INSTRUCTIONS TO FOLLOW: Give all of the records again. Match them exactly.

*** Opening of TASK INPUT ***

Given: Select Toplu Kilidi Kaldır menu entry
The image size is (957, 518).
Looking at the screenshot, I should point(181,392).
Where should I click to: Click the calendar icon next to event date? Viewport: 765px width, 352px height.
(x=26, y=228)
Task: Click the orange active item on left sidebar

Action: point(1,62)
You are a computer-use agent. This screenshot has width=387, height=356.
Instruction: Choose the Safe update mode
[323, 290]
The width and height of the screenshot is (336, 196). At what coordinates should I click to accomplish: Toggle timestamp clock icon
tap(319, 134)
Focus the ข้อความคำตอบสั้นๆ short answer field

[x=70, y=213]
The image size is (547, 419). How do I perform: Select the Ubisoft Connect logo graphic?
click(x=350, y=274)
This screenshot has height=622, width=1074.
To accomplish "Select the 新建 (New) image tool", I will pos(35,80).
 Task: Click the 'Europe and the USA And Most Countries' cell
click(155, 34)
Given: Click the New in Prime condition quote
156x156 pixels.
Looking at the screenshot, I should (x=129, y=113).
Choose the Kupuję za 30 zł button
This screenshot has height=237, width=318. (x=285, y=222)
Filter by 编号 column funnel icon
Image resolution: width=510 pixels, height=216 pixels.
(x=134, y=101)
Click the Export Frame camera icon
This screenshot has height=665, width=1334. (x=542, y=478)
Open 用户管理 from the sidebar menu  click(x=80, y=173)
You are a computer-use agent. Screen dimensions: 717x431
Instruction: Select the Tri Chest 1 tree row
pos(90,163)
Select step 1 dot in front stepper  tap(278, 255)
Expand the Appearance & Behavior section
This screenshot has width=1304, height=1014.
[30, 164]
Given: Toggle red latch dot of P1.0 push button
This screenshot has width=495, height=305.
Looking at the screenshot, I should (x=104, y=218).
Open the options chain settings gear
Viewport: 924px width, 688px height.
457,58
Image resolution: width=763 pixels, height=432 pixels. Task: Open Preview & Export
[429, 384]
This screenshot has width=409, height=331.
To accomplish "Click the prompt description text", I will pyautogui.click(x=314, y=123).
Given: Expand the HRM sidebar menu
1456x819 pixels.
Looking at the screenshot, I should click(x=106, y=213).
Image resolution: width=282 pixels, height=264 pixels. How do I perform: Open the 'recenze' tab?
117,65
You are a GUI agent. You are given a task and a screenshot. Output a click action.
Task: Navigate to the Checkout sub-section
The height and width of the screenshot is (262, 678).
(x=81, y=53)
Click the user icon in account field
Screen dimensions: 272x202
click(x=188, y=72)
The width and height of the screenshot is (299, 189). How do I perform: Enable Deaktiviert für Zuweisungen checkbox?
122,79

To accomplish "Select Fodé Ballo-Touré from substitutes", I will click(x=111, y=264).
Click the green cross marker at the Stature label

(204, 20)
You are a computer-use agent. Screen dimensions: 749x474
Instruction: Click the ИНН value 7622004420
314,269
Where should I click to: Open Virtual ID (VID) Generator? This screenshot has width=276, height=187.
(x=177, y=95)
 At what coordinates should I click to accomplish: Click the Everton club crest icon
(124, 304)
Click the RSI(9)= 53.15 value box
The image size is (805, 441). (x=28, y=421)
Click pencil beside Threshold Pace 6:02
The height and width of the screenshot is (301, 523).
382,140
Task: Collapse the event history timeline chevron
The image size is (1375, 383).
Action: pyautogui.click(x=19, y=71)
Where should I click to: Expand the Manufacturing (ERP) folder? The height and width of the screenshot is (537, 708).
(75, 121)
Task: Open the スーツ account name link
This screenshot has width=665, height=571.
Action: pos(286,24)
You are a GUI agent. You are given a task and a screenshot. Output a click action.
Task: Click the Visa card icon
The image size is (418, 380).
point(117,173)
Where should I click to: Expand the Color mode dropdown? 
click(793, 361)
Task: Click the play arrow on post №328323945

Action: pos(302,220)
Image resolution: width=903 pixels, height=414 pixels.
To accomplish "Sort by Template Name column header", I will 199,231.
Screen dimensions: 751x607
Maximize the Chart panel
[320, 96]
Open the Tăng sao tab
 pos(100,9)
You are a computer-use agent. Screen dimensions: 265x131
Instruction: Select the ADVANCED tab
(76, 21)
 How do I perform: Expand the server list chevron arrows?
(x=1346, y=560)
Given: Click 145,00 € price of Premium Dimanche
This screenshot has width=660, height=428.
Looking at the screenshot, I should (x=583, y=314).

*** Close of TASK INPUT ***

EXERCISE RESULT:
Given: Select Toplu Kilidi Kaldır menu entry
The image size is (957, 518).
Looking at the screenshot, I should point(181,392).
Where should I click to: Click the calendar icon next to event date? Viewport: 765px width, 352px height.
(x=26, y=228)
Task: Click the orange active item on left sidebar

Action: point(1,62)
You are a computer-use agent. This screenshot has width=387, height=356.
Instruction: Choose the Safe update mode
[323, 290]
The width and height of the screenshot is (336, 196). At what coordinates should I click to accomplish: Toggle timestamp clock icon
tap(319, 134)
Focus the ข้อความคำตอบสั้นๆ short answer field

[x=70, y=213]
The image size is (547, 419). How do I perform: Select the Ubisoft Connect logo graphic?
click(x=350, y=274)
This screenshot has height=622, width=1074.
To accomplish "Select the 新建 (New) image tool", I will pos(35,80).
 Task: Click the 'Europe and the USA And Most Countries' cell
click(155, 34)
Given: Click the New in Prime condition quote
156x156 pixels.
Looking at the screenshot, I should (x=129, y=113).
Choose the Kupuję za 30 zł button
This screenshot has height=237, width=318. (x=285, y=222)
Filter by 编号 column funnel icon
Image resolution: width=510 pixels, height=216 pixels.
(x=134, y=101)
Click the Export Frame camera icon
This screenshot has height=665, width=1334. (x=542, y=478)
Open 用户管理 from the sidebar menu  click(x=80, y=173)
You are a computer-use agent. Screen dimensions: 717x431
Instruction: Select the Tri Chest 1 tree row
pos(90,163)
Select step 1 dot in front stepper  tap(278, 255)
Expand the Appearance & Behavior section
This screenshot has width=1304, height=1014.
[30, 164]
Given: Toggle red latch dot of P1.0 push button
This screenshot has width=495, height=305.
Looking at the screenshot, I should (x=104, y=218).
Open the options chain settings gear
Viewport: 924px width, 688px height.
457,58
Image resolution: width=763 pixels, height=432 pixels. Task: Open Preview & Export
[429, 384]
This screenshot has width=409, height=331.
To accomplish "Click the prompt description text", I will pyautogui.click(x=314, y=123).
Given: Expand the HRM sidebar menu
1456x819 pixels.
Looking at the screenshot, I should click(x=106, y=213).
Image resolution: width=282 pixels, height=264 pixels. How do I perform: Open the 'recenze' tab?
117,65
You are a GUI agent. You are given a task and a screenshot. Output a click action.
Task: Navigate to the Checkout sub-section
The height and width of the screenshot is (262, 678).
(x=81, y=53)
Click the user icon in account field
Screen dimensions: 272x202
click(x=188, y=72)
The width and height of the screenshot is (299, 189). How do I perform: Enable Deaktiviert für Zuweisungen checkbox?
122,79

To accomplish "Select Fodé Ballo-Touré from substitutes", I will click(x=111, y=264).
Click the green cross marker at the Stature label

(204, 20)
You are a computer-use agent. Screen dimensions: 749x474
Instruction: Click the ИНН value 7622004420
314,269
Where should I click to: Open Virtual ID (VID) Generator? This screenshot has width=276, height=187.
(x=177, y=95)
 At what coordinates should I click to accomplish: Click the Everton club crest icon
(124, 304)
Click the RSI(9)= 53.15 value box
The image size is (805, 441). (x=28, y=421)
Click pencil beside Threshold Pace 6:02
The height and width of the screenshot is (301, 523).
382,140
Task: Collapse the event history timeline chevron
The image size is (1375, 383).
Action: pyautogui.click(x=19, y=71)
Where should I click to: Expand the Manufacturing (ERP) folder? The height and width of the screenshot is (537, 708).
(75, 121)
Task: Open the スーツ account name link
This screenshot has width=665, height=571.
Action: pos(286,24)
You are a GUI agent. You are given a task and a screenshot. Output a click action.
Task: Click the Visa card icon
The image size is (418, 380).
point(117,173)
Where should I click to: Expand the Color mode dropdown? 
click(793, 361)
Task: Click the play arrow on post №328323945

Action: pos(302,220)
Image resolution: width=903 pixels, height=414 pixels.
To accomplish "Sort by Template Name column header", I will 199,231.
Screen dimensions: 751x607
Maximize the Chart panel
[320, 96]
Open the Tăng sao tab
 pos(100,9)
You are a computer-use agent. Screen dimensions: 265x131
Instruction: Select the ADVANCED tab
(76, 21)
 How do I perform: Expand the server list chevron arrows?
(x=1346, y=560)
Given: Click 145,00 € price of Premium Dimanche
This screenshot has width=660, height=428.
Looking at the screenshot, I should (x=583, y=314).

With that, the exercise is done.